Croom or Crom Castle, also called the Castle of Crom, is a historic castle in the town of Croom, County Limerick, that is notable for its occupation as one of the principal residences of the Kildare branch of the FitzGerald dynasty. Their ancient war cry and motto "Crom a Boo", or in Irish "Crom Abú" or "Crom forever", comes from the strategic fortress. Before the FitzGeralds it was the site of an earlier fortress of the O'Donovans.

It is located on a strategic bend in the River Maigue, hence the name Cromadh, or "bend in the river".

==O'Donovan fortress==
The territory in which Croom lies was up until the period of the Norman invasion of Ireland the domain of the ancient Uí Cairpre Áebda (Cairbre Eva), of whom the O'Donovans were the leading family. The Ui Chairpre were a member of the larger regional kingdom of the Uí Fidgenti, the remains of which were at this point sandwiched between the Kingdom of Desmond to the south and Kingdom of Thomond to the north, rivals of each other. The Uí Fidgenti were pressured by Domnall Mór Ua Briain in 1178, but some O'Donovans remained in the area, and according to Samuel Lewis in his 1837 Topographical Description of Ireland, one Dermot O'Donovan erected the first known fortress at Croom sometime during the reign of John of England, or perhaps shortly before.

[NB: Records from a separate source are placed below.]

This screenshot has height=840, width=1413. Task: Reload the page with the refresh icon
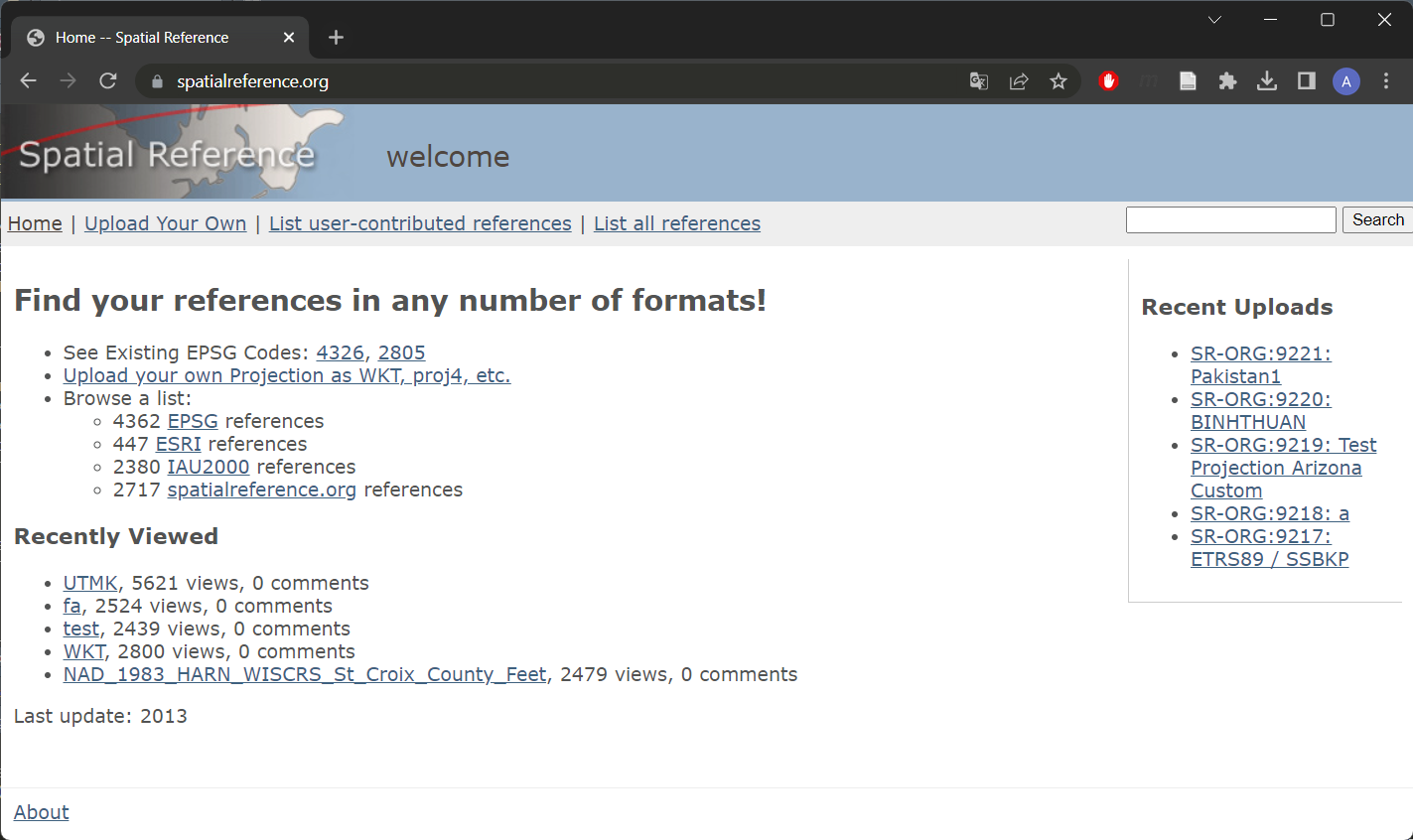coord(108,80)
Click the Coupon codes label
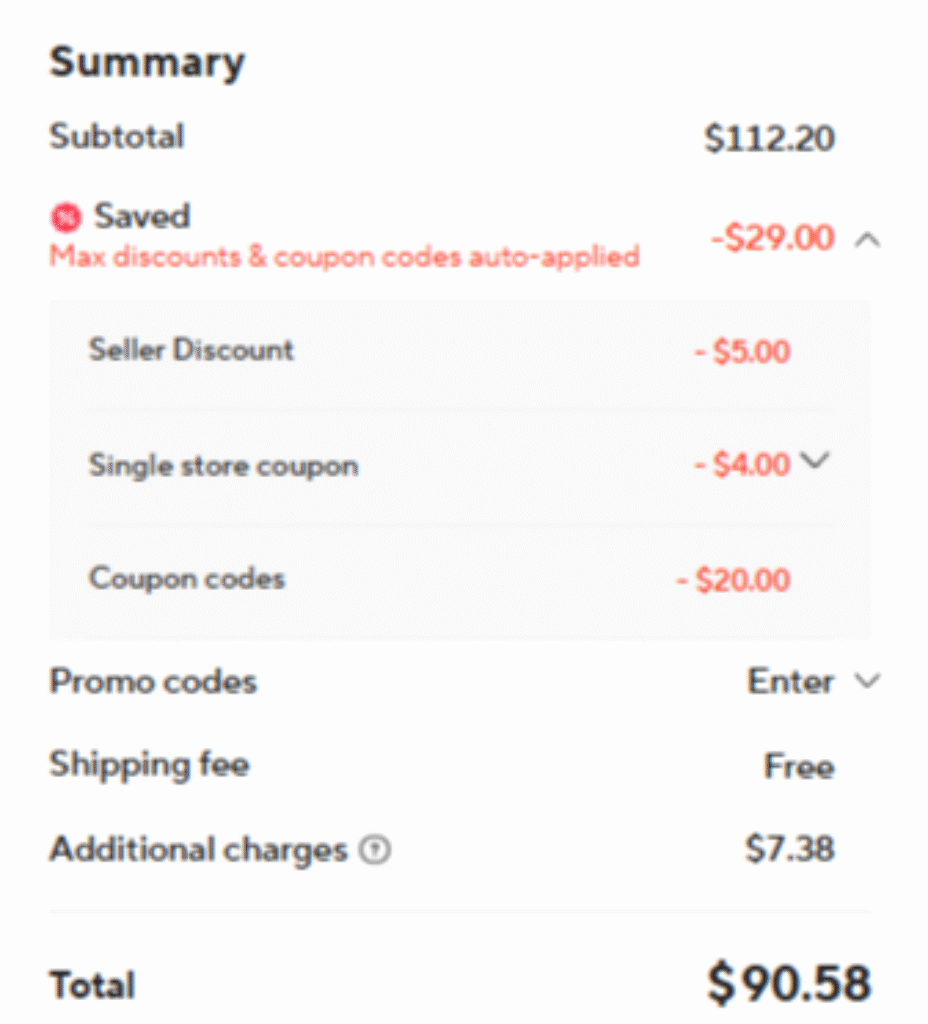 click(x=187, y=579)
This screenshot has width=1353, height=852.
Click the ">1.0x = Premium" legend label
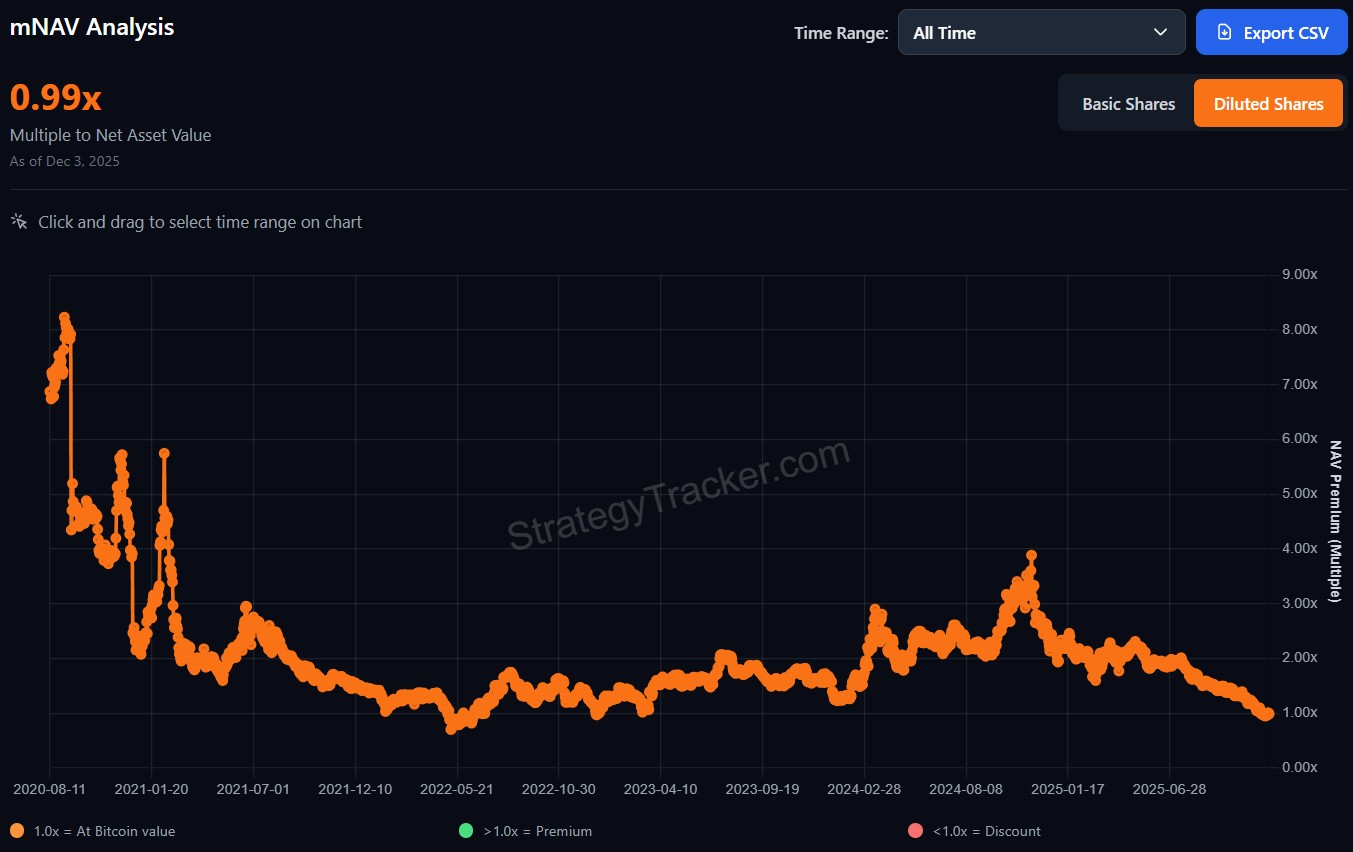537,831
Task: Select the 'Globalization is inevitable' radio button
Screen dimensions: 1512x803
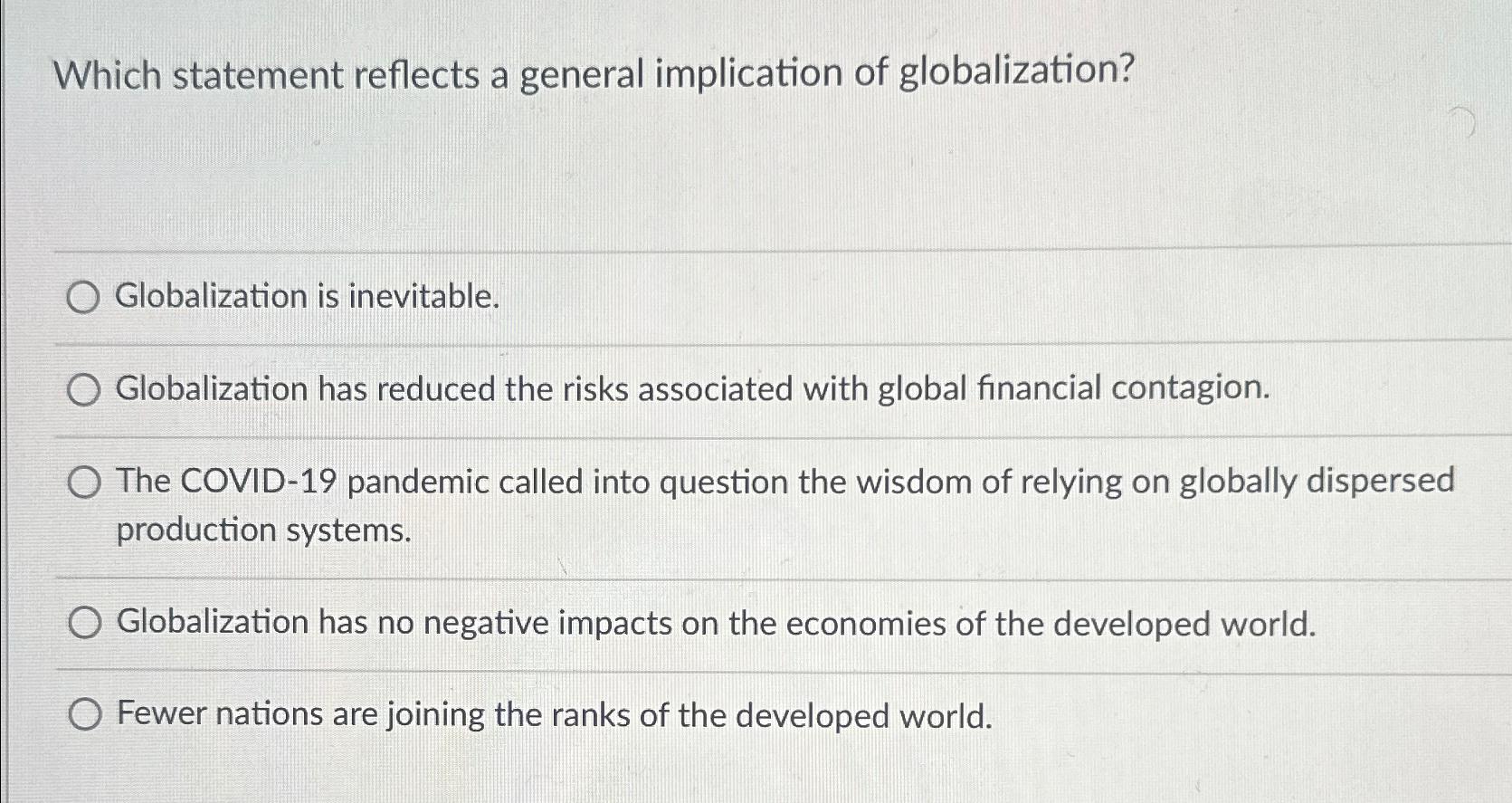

According to Lewis this was to secure the country which they had recently taken from the MacEnirys (their Ui Fidgheinte kinsmen). But the lineage of the O'Donovans is associated with Croom much earlier: in a manuscript dating from the 1130s, where they are mentioned in the Caithréim Chellacháin Chaisil. In this instance, an O'Donovan ancestor, Uaithne mac Cathail (circa 960 a.d.), is mentioned and associated with Cromadgh, the spelling for Croom in use in the mid-12th century.

Some O'Donovan oral traditions note that the O'Donovans of Carbery are descended from Crom Ua Donnabáin (died 1254), noted in annals as Ancrom, or "The Bent", and also associate him with the building of the Castle of Croom, but this association of Ancrom with the Castle of Croom based on the similarities in name and spelling has been discredited repeatedly.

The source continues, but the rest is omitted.